Dear all,
I am aligning paired end reads from two closely related chicken breeds against chicken reference genome. In each bread, I have 5 individuals (samples), each individual has two files (R1 and R2).
When I run alignment by STAR using this code: I am running them in the directory containing all fastq files of the 5 samples using a for in loop:
STAR --runMode alignReads --genomeDir IndexRef/ --outSAMtype BAM SortedByCoordinate --readFilesIn ${file} --outFileNamePrefix mapped/L10/${file} --runThreadN 12
it produced for each sample, two file that ends with (R1.Aligned.sortedByCoord.out.bam
and R2 Aligned.sortedByCoord.out.bam
). Now I know that these two files is unsorted BAM, each have statistics on % mapping,etc. I am confused which one of these 2 is considered a final alignment file for this sample? Do these two files combine after that when running samtools on them? I assume that there should be single BAM file to be considered as an aligment to be analyzed and visualized using genome browser ?

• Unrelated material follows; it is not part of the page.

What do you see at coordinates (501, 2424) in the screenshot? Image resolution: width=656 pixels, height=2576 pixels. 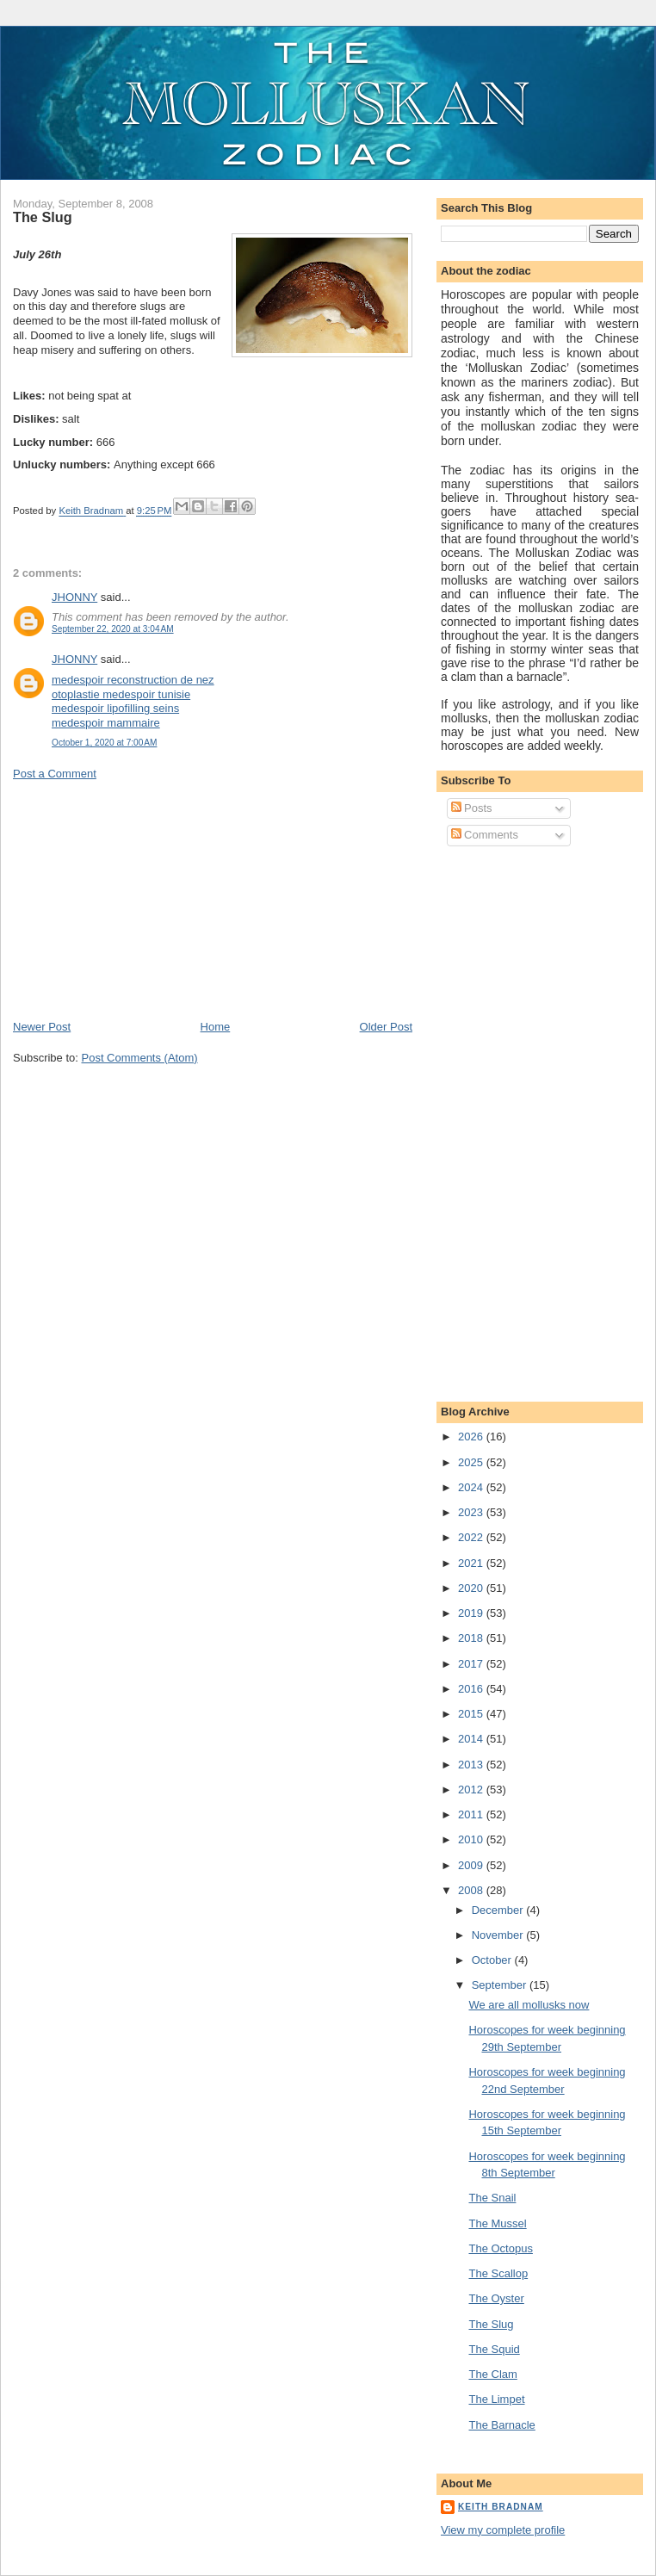 I see `The Barnacle` at bounding box center [501, 2424].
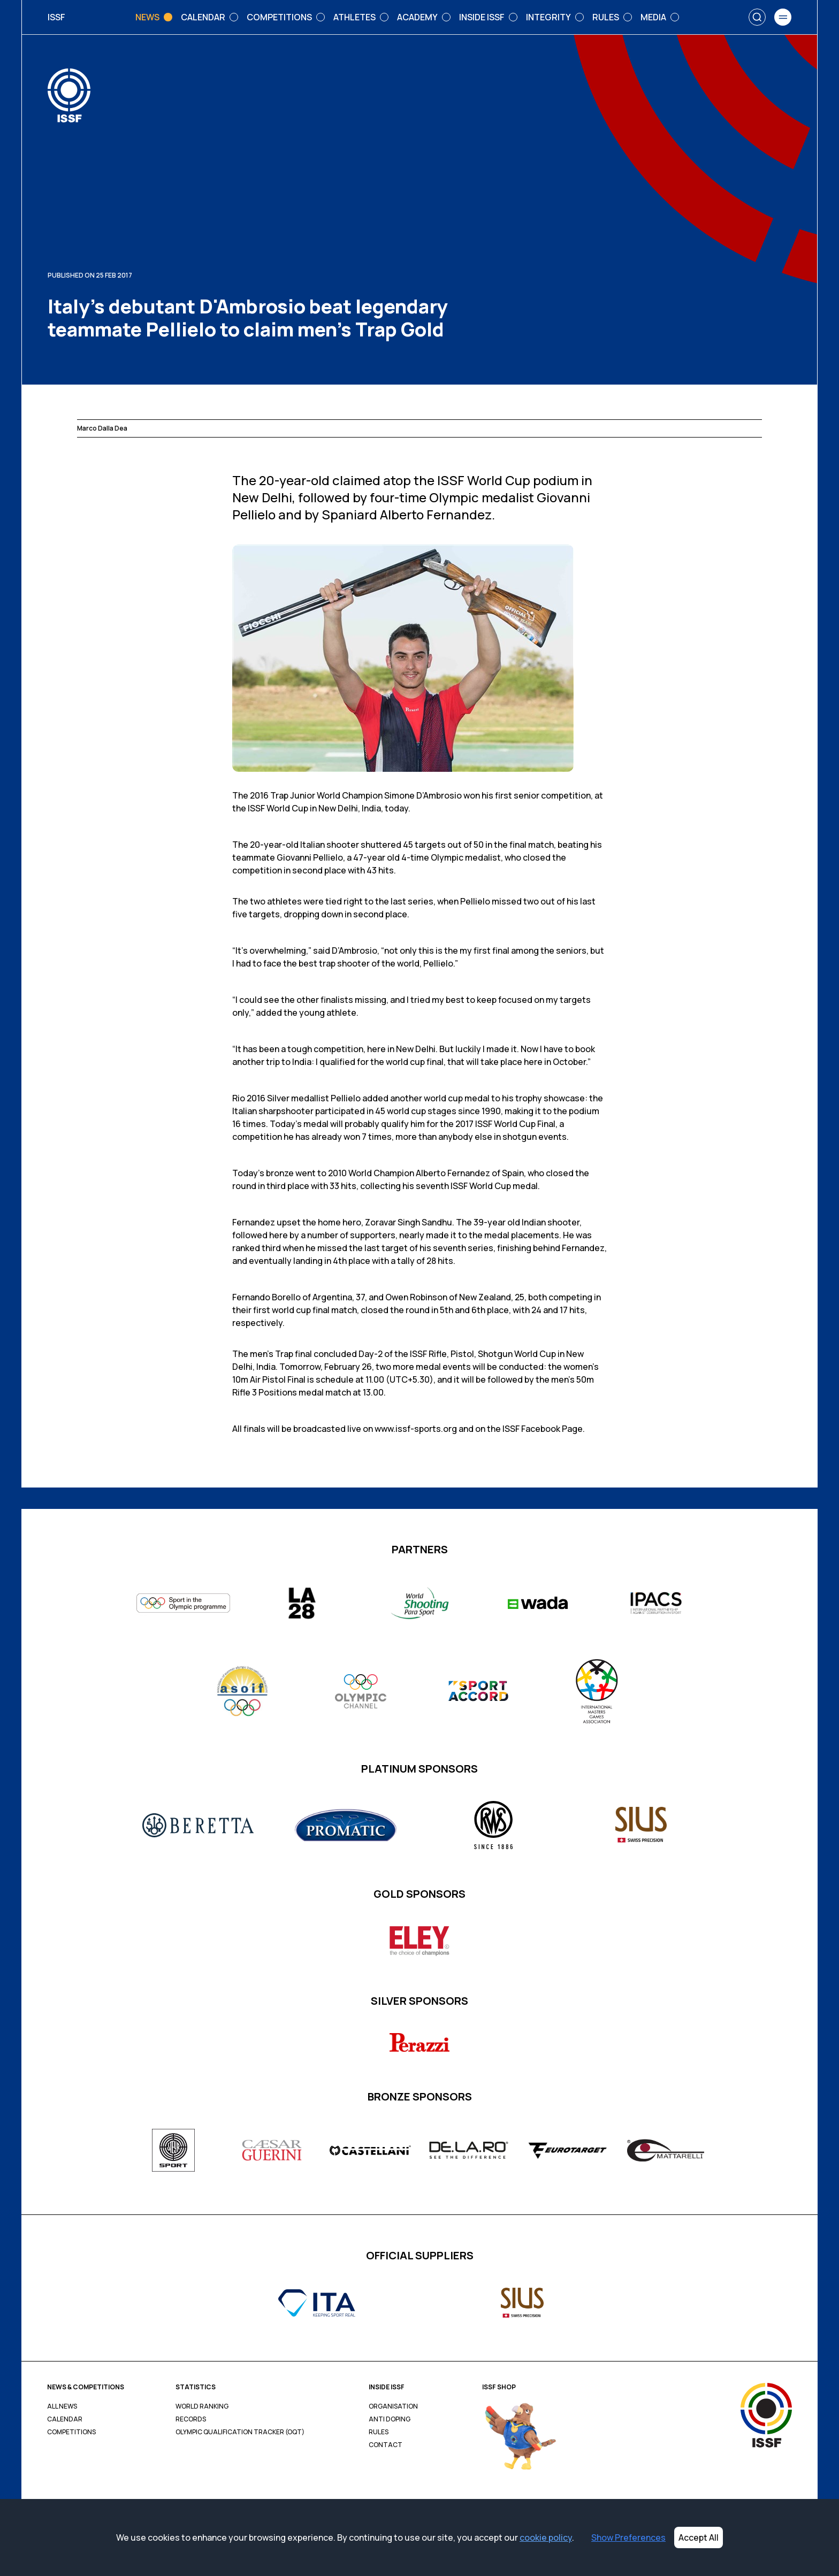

Another question: My two breeds are two closely related breeds, so senstivity is important to pick up SNPs differ between both, so you think the above code is doing highly sensitive alignment? Or do I need to add more options?
Thanks
I actually tried to run the 5 samples (each have paired end) simultaneously sing bash script: in the script my code was:
This actually produced just one BAM file! I was expecting 5 BAM files for the 5 samples. Any comment on the code? Shall I leave space after the command?
Thanks
As noted by @swbarnes2 You need to use a unique name in
--outFileNamePrefix mapped/L10/**UNIQUE_NAME_HERE**
in each command to ensure that five sets of result files will end up with unique names.Can you explain exactly what part of the code you think tells the software to make 5 different bams, instead of rewriting over the same one over and over again?